Eleven-strong club sees 2% overall drop in turnover against magic circle firms' increase

Firms in the City-based £100m group have fallen further behind the magic circle over the last financial year.

The 11 firms in the group, which include all of the City top 10 outside the magic circle as well as CMS Cameron McKenna, SJ Berwin, Bird & Bird, Berwin Leighton Paisner (BLP), Denton Wilde Sapte and Nabarro, on average saw turnover drop by 2%, with profits per equity partner (PEP) down by just over 23%.

In contrast, the magic circle achieved a slight increase in turnover against a drop in PEP of only 12.3%.

Bird & Bird was the star performer achieving a 29.6% jump in revenues, with Lovells the only other member to achieve double digit growth in turnover. Macfarlanes fell out of the group altogether, with a 10.8% drop taking revenue to £99m.

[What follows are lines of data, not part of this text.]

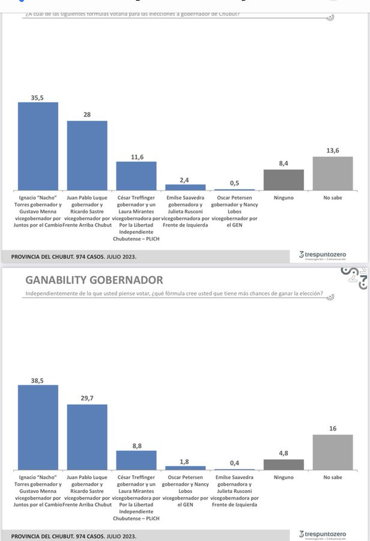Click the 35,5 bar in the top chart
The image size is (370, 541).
pyautogui.click(x=38, y=146)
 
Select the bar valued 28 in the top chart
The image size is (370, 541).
pyautogui.click(x=87, y=155)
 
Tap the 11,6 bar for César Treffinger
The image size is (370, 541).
pyautogui.click(x=136, y=176)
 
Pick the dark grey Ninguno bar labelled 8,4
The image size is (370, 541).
pyautogui.click(x=283, y=180)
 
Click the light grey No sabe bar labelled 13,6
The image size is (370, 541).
pyautogui.click(x=332, y=173)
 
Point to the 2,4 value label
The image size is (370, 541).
pyautogui.click(x=184, y=180)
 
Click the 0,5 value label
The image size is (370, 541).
pyautogui.click(x=234, y=183)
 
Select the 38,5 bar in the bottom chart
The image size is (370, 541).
pyautogui.click(x=38, y=427)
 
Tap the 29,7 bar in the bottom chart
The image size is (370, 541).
pyautogui.click(x=87, y=437)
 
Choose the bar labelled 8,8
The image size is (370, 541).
pyautogui.click(x=136, y=460)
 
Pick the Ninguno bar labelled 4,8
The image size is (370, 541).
pyautogui.click(x=283, y=464)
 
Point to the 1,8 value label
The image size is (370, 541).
pyautogui.click(x=184, y=462)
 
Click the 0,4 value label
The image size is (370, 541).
pyautogui.click(x=234, y=463)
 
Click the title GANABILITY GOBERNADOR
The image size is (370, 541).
pyautogui.click(x=94, y=280)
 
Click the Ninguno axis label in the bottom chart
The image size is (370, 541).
pyautogui.click(x=283, y=477)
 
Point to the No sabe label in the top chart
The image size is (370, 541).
pyautogui.click(x=332, y=198)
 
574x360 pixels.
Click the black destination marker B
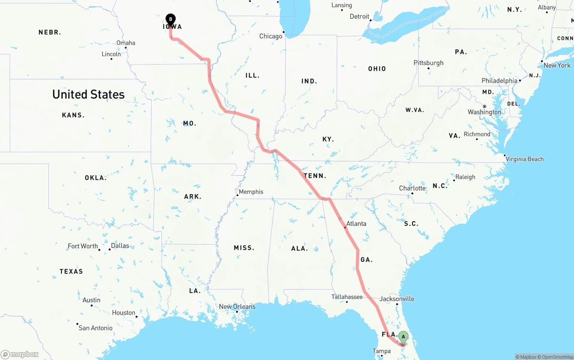click(x=170, y=19)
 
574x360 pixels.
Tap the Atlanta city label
click(x=356, y=224)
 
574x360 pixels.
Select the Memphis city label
click(x=251, y=192)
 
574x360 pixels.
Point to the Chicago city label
click(x=271, y=36)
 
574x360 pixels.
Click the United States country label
click(x=88, y=95)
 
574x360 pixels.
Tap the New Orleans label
click(x=237, y=307)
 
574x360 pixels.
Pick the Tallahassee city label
click(x=347, y=297)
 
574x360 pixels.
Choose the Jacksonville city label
click(x=397, y=299)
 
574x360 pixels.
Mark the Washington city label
click(x=484, y=112)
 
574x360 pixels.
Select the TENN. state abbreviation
click(x=315, y=176)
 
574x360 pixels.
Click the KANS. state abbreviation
click(x=73, y=115)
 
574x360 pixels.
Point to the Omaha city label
click(x=126, y=43)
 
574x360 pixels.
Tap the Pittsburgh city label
click(x=428, y=63)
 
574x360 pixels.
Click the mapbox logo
click(x=20, y=354)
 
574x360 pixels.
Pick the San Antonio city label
click(x=96, y=328)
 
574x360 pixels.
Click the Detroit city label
click(x=359, y=17)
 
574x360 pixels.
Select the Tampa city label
click(x=382, y=351)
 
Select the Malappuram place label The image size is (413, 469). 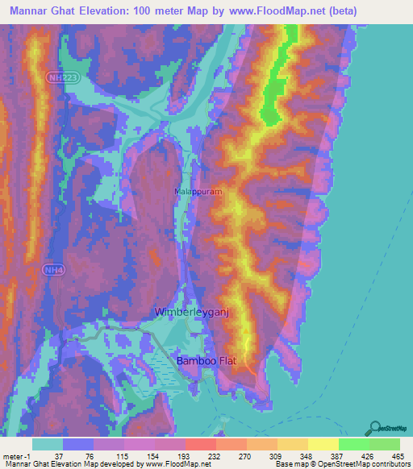click(198, 193)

The group faired even worse by PEP, with SJ Berwin seeing the second biggest fall in the top 50, with a fall of almost 49% to £410,000. Ashurst, BLP, Dentons and Nabarro all saw profits drop by more than 30%, leaving the group without a single member with PEP of £1m plus.

SJ Berwin senior partner Jonathan Blake (pictured) said: "We are disappointed with the results. They are not acceptable for a firm with our level of ambition. We are going to focus on improving these results in the future by looking at our areas of strength and deepening our client relationships as well as increasing efficiency and looking at costs."

While the drop in activity levels over the last year has highlighted the differences between the chasing pack firms and the magic circle, it is broadly in line with the mid-tier City firms below them in the rankings. They averaged a slightly smaller dip in revenues and PEP, with six of the firms seeing falls in PEP of more than 30%.

Travers Smith fell nearly 10 places in the tables after seeing turnover drop by 20% and PEP by nearly 40% as a result of its heavy exposure to the battered M&A and private equity markets.

David Willis, managing partner at Herbert Smith, commented: "Last year could have been better, but considering how ghastly the outside world has been doing, it could have been a lot worse. Overall I'm pleased with the financial performance."

David Harris, Lovells' managing partner, added: "It will be a tough year in which many clients will continue to suffer, with work levels remaining uneven. Many firms will be looking to the counter-cyclical areas of their practices to drive their performance."